Well, it only took a decade, but as tax time looms Big Brother wants his share of all pieces of pie, and a little pseudo-anonymous blockchain currency revolution isn’t going to stop him from collecting.
But the rules on cryptocurrency tax have always been fuzzy at best. The IRS classified cryptocurrencies as ‘property’
rather than cash in 2014, thus subjecting it to capital gains tax, which itself has two rates (the long term hold rate of 10-15% and the short term gain of 20-30% generally).
With that ruling, the IRS effectively classified the exchange of “convertible” virtual currencies as a trade of one property for another property, or “like-kind” (also called a 1031 exchange
Any exchange of property triggers a tax event, but Section 1031 of the US tax code excepts property exchanges, which allows you to defer capital gain until that property is sold for $$$ (or exchanged for non-like-kind property). This actually was a relief for traders, who could conduct thousands of trades between cryptocurrencies without triggering a tax event, making tax-deferred profit-taking much easier, and bookkeeping less onerous.
OFF TOPIC INTERLUDE:
Bookkeeping (or bookkeeper) is the only word in the English language featuring three double letter sequences in a row… The more you know. And now, back to taxes!

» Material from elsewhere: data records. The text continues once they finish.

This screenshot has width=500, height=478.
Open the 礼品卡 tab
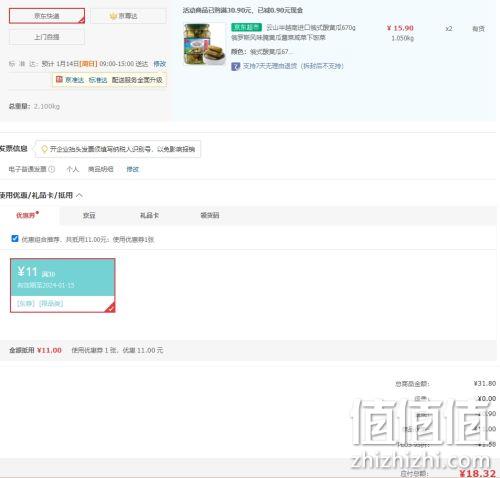pos(149,215)
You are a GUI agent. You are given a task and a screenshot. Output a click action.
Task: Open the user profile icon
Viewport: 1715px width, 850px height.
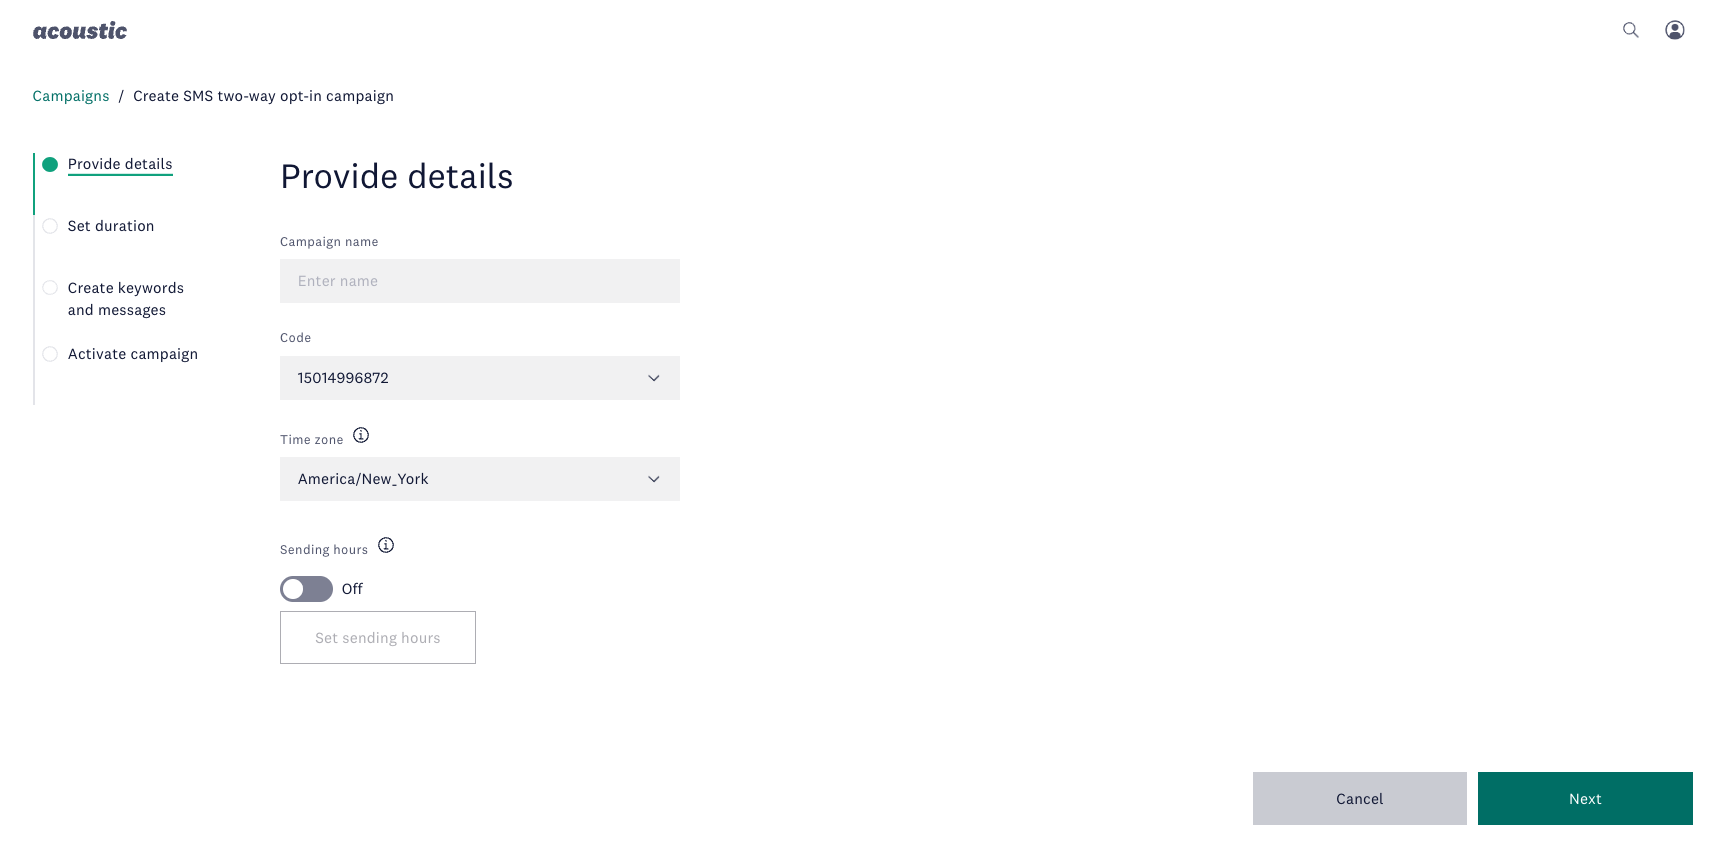click(1674, 30)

It should be noted that while cryptocurrency trades were given exception under the 1031 exchange rule, it was never definitively determined by an IRS hearing to be a “like-kind” exchange. It was only assumed to be so.
The new, massive tax bill that passed in the waning hours of 2017 changed the rules entirely. That bill, passed by both the House and Senate and later signed by President Trump, put the kibosh on like-kind exchanges for cryptocurrency, restricting 1031 exchanges to real estate only.
What does this mean for you?
Well, for one, it means any future exchange of crypto-to-crypto is taxable. Yes, each individual exchange transaction is taxable. You’ll calculate the base cost for the asset, and then when the asset is exchanged, calculate whether you have a gain or loss. Essentially, cryptocurrency trades should be treated similar to sale of a stock, except you won’t get a fancy tax report to make it easy for you to figure out. (Maybe that’s why Jamie Dimon’s been trashing Bitcoin–the bookkeeping headache are a nightmare for large volume institutional investors, not to mention us lowly individual traders).
Now the question is, is the new tax rule retroactive? The new law went into effect after December 31, 2017. But it says,
[A]n exception is provided for any exchange if the property disposed of by the taxpayer in the exchange is disposed of on or before December 31, 2017, or the property received by the taxpayer in the exchange is received on or before such date. (emphasis mine).